## Start DOCUMENT SEGMENT
Deacon, an artist whom P had long championed, came to the (area in front of the) stage and broke out a recording of Queen's We Are The Champions. Many in the crowd sang along. Between choruses, Deacon hyper-ranted about how insane it was to consider that Freddy Mercury -- or any human being for that matter -- could write such a glorious song. He led up to the final chorus shouting, "...and then this just pours out of your brain!" The chorus blasted and the sold-out crowd sang along emphatically. It was clear from the start that this night would not be a mourning for the demise of 285 Kent. It would instead be a celebration of music itself and the power it can have to bring people of all shapes and sizes together in communal fashion.
## End DOCUMENT SEGMENT
OBJECTIVE 1 - Update the records from the line containing "Viewport: 319px width, 239px height." down to the line containing "point(158,22)", replacing "Expand" with "Open" and changing nothing else. Omit the pictures from your answer.
## Start MATERIAL TO PROCESS
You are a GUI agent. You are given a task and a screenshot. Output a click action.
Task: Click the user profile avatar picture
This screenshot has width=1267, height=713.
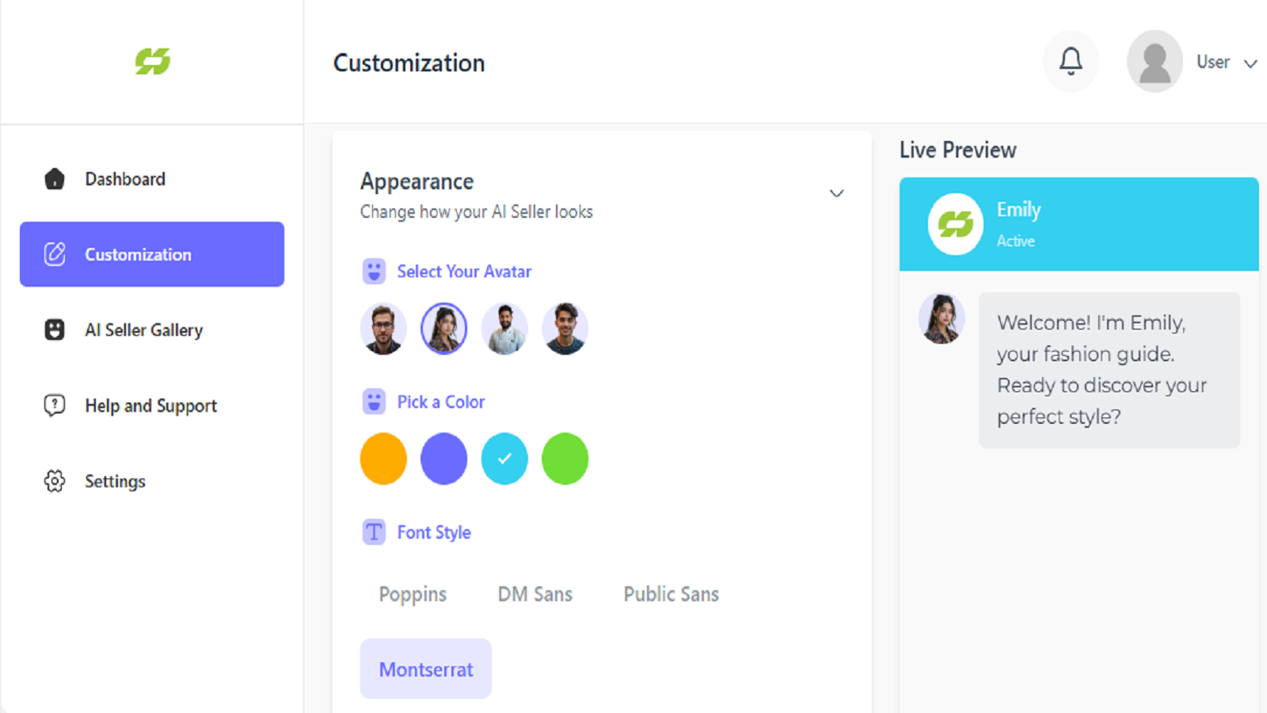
## End MATERIAL TO PROCESS
## Start MATERIAL TO PROCESS
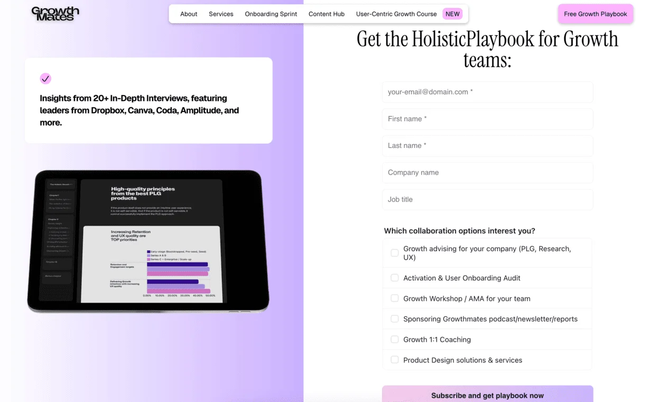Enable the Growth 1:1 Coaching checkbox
## End MATERIAL TO PROCESS
## Start MATERIAL TO PROCESS
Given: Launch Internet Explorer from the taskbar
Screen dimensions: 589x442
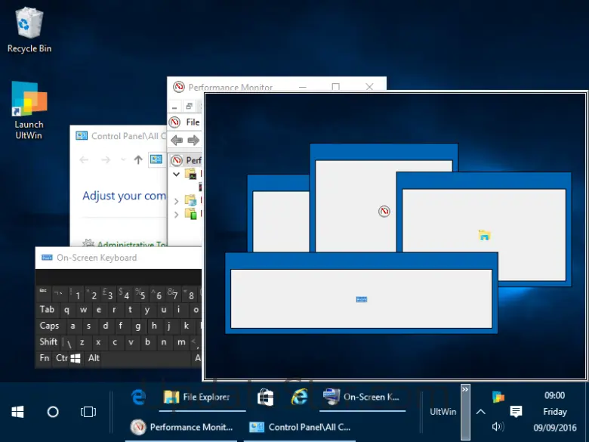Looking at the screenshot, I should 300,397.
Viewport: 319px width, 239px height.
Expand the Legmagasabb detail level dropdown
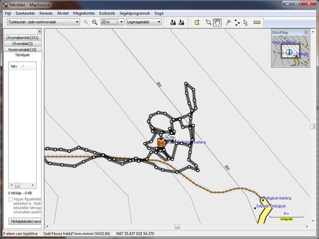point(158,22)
## End MATERIAL TO PROCESS
OBJECTIVE 2 - Reproduce the passage about the final night at 285 Kent word for word, everything from "Deacon, an artist" down to "in communal fashion.".

COMPLETE OUTPUT 1 -
Viewport: 319px width, 239px height.
Open the Legmagasabb detail level dropdown
point(158,22)

COMPLETE OUTPUT 2 -
Deacon, an artist whom P had long championed, came to the (area in front of the) stage and broke out a recording of Queen's We Are The Champions. Many in the crowd sang along. Between choruses, Deacon hyper-ranted about how insane it was to consider that Freddy Mercury -- or any human being for that matter -- could write such a glorious song. He led up to the final chorus shouting, "...and then this just pours out of your brain!" The chorus blasted and the sold-out crowd sang along emphatically. It was clear from the start that this night would not be a mourning for the demise of 285 Kent. It would instead be a celebration of music itself and the power it can have to bring people of all shapes and sizes together in communal fashion.